Man wird dabei sofort und kompromisslos auf das
reduziert, was man wirklich ist, unabhängig davon, welche
universitären Titel man tragen mag oder welche Position man in einer
Firma bekleidet. Man wird zum Menschen, nicht zum
Zivilisationsprodukt, schon allein deshalb ist und wird Dogtrekking
immer eine Beschäftigung für Individualisten, extreme Menschen und
Nonkonformisten bleiben.
Das Besondere
Wandertouren mit Hundebegleitung sind allgemein
verbreitet, viele Menschen nehmen ihren vierbeinigen Liebling auf
diverse kleine und größere Touren mit.

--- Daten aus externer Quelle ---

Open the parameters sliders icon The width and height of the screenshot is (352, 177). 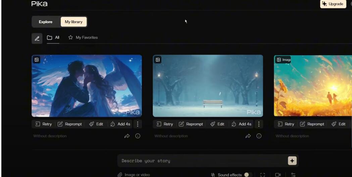pos(293,175)
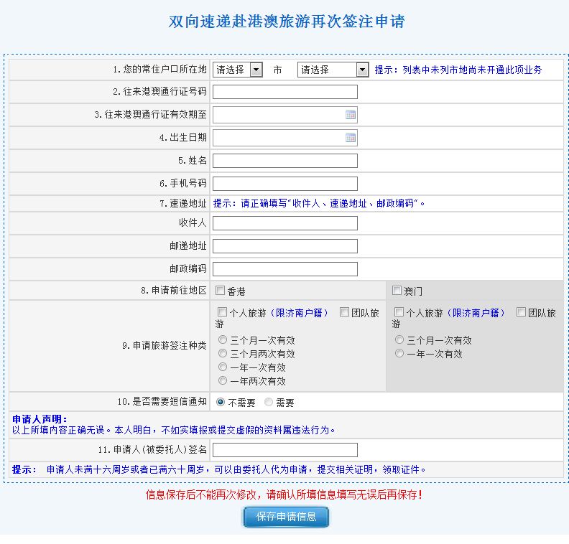569x544 pixels.
Task: Click the 保存申请信息 button
Action: click(285, 517)
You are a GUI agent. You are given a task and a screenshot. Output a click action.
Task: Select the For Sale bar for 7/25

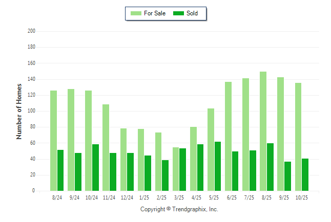coord(245,135)
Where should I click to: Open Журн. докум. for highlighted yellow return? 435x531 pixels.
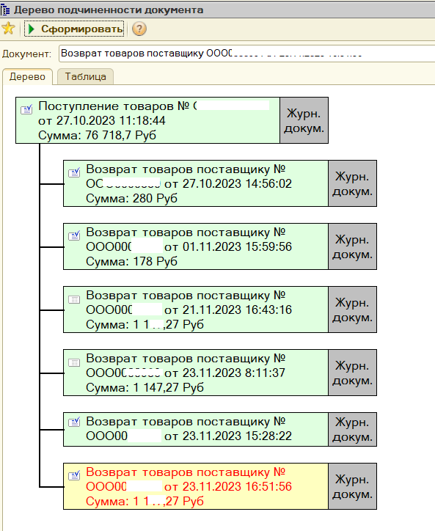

Selten allerdings bekommt ein
Hund dabei wirklich eine Aufgabe (zum Beispiel Zugarbeit zu leisten
oder Gepäck zu tragen), oft laufen die Tiere frei, Teamarbeit
zwischen Mensch und Hund ist also nicht unbedingt nötig, oftmals
sogar gar nicht erwünscht - ganz nach dem Motto „Das arme Hunderl
braucht doch Freiraum!“.
Doch die Bereitschaft, dem Hund eine Aufgabe zu
übertragen, ihn nicht als Spielzeug oder Familienmitglied, sondern
als ernstzunehmenden (Sport-)Partner zu sehen,
unterscheidet den ernsthaften „Dogtrekker“ vom „Wanderer mit
Hund“.
Die Organisation
Vom individuellen Gehen von selbst geplanten
Touren, angepasst an die eigenen Leistungsgrenzen und
landschaftlichen Vorlieben einmal abgesehen, hat Dogtrekking von
Beginn an auch eine leistungssportliche Seite gehabt, entwickelt von
Menschen, die großteils aus der Schlittenhundesportszene Tschechiens
kommen und so manche Dogtrekking-Veranstaltung manchmal noch immer
in Verbindung mit Schlittenhundesportevents (z.B. als gemeinsame
Cupwertung) organisieren.
Hierbei gibt es ein- oder zweitägige
Rennen, die mit Orientierungsläufen über weite Distanzen (zwischen
40 und 120 Kilometern) vergleichbar sind.
Trotz der Zeitnehmung
und Wertung gibt es aber eine große Anzahl von Teilnehmern, denen es
nur um das erfolgreiche Bewältigen des Trails und den Genuss eines
sportlichen Wochenendes in der Natur mit dem Hund
geht.
In Österreich werden auch eigene Touren (ganz ohne
Wertung) organisiert, wobei aber der Grundgedanke des Dogtrekking -
das Zurücklegen großer Distanzen im Teamwork mit dem vierbeinigen
Partner - nach wie vor deutlich im Mittelpunkt steht.